Recorded information:

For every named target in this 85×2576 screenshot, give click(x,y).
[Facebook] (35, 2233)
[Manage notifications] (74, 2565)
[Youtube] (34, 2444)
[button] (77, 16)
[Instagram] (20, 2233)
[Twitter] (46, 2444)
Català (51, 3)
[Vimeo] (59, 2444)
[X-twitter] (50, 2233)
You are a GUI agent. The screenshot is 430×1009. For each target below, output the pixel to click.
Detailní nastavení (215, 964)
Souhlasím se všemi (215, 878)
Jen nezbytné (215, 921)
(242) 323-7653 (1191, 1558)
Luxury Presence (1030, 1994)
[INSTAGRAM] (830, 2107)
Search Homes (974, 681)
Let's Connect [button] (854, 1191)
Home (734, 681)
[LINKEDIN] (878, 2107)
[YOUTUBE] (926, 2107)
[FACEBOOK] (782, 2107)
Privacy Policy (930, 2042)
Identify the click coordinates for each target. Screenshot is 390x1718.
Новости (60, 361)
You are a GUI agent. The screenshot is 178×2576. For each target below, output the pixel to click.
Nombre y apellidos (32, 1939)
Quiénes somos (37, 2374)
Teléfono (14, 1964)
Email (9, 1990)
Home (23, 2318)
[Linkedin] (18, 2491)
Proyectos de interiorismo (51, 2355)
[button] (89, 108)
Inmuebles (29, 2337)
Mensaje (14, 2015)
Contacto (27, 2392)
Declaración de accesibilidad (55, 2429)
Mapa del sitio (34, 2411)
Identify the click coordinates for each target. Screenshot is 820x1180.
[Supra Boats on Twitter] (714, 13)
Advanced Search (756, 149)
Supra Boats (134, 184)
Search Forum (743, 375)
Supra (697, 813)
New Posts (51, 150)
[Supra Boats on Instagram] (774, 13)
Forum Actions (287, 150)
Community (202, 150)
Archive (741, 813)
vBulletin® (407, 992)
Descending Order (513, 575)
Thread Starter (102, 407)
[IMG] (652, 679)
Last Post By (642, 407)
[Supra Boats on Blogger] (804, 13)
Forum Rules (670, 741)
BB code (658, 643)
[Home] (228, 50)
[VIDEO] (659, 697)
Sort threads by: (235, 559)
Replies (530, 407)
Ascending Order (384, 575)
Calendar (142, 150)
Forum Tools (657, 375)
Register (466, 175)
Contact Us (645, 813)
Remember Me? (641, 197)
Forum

Exercise prompt:
Would you please copy every line from the listing above that contains the word "agent"?

Task answer:
You are a GUI agent. The screenshot is 430×1009. For each target below, output the pixel to click.
You are a GUI agent. The screenshot is 178×2576. For each target below, output the pixel to click.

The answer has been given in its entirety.